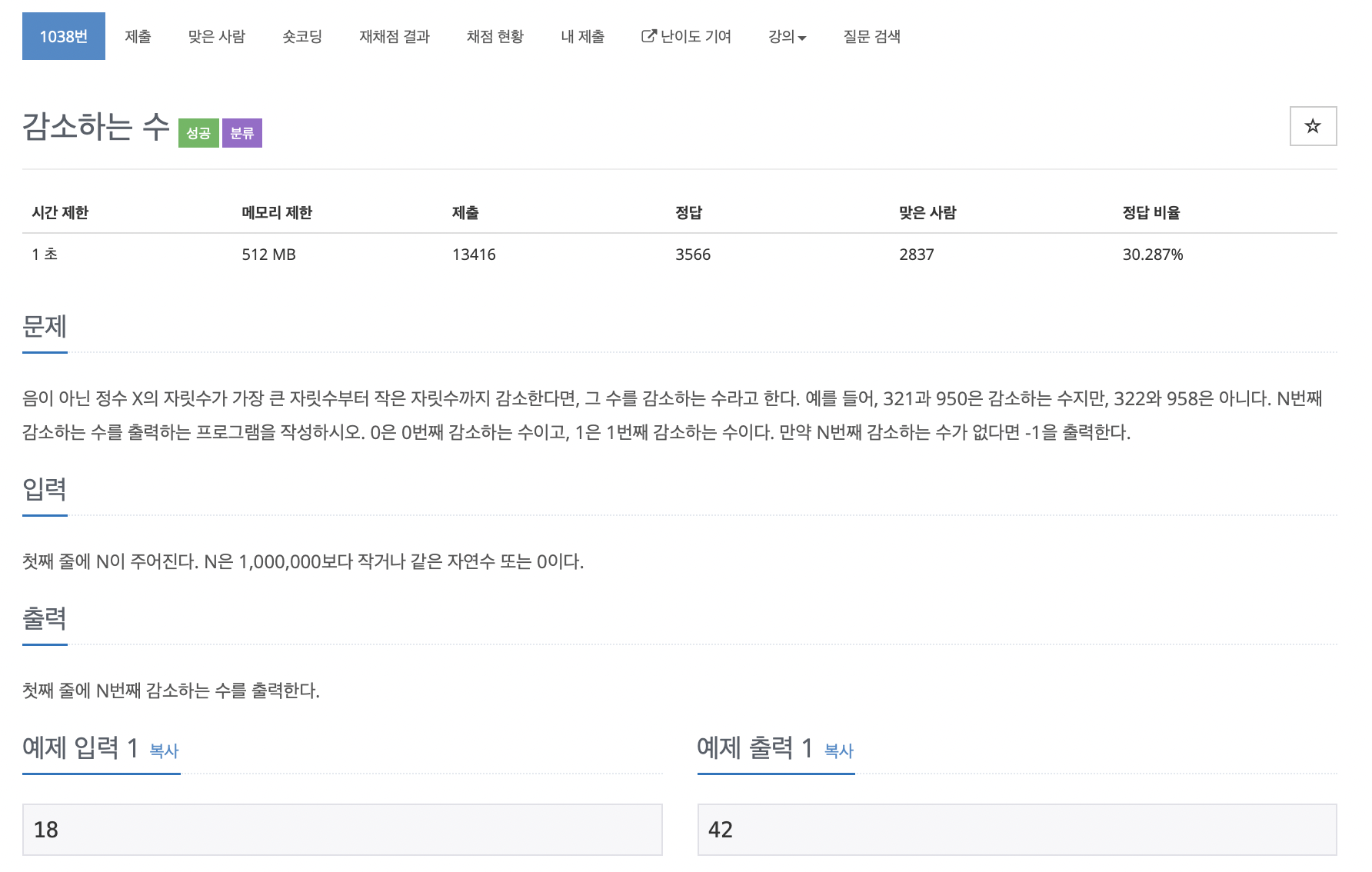Copy 예제 입력 1 using 복사 link
Viewport: 1372px width, 872px height.
click(163, 751)
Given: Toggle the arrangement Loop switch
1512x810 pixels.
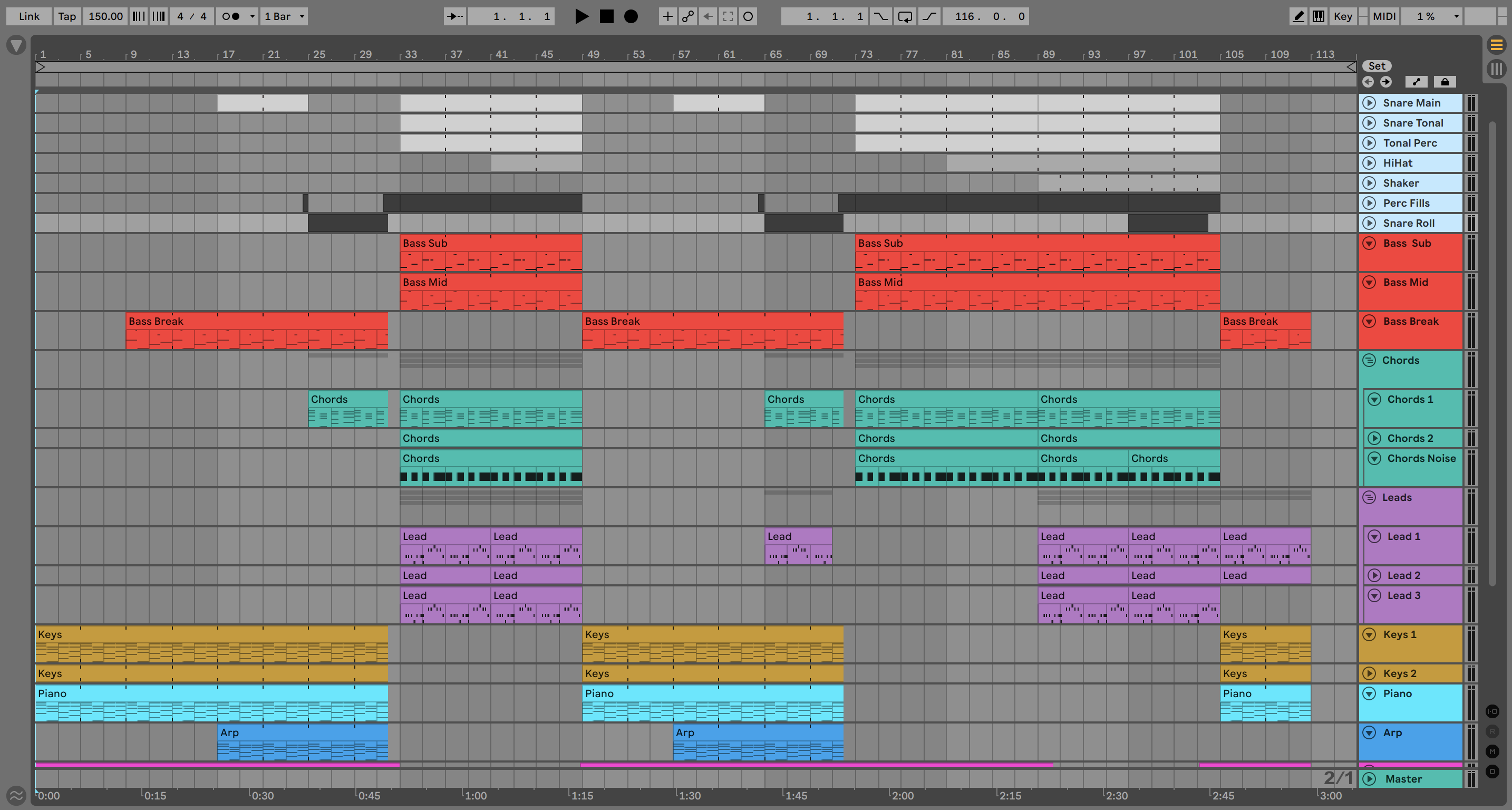Looking at the screenshot, I should coord(905,16).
=-=-=-=-=
What the exercise asks:
Could you repeat exactly the lines from the one containing "Given: Toggle the arrangement Loop switch" through the last line of the records, both included, without the pictures?

Output of the task:
Given: Toggle the arrangement Loop switch
1512x810 pixels.
Looking at the screenshot, I should coord(905,16).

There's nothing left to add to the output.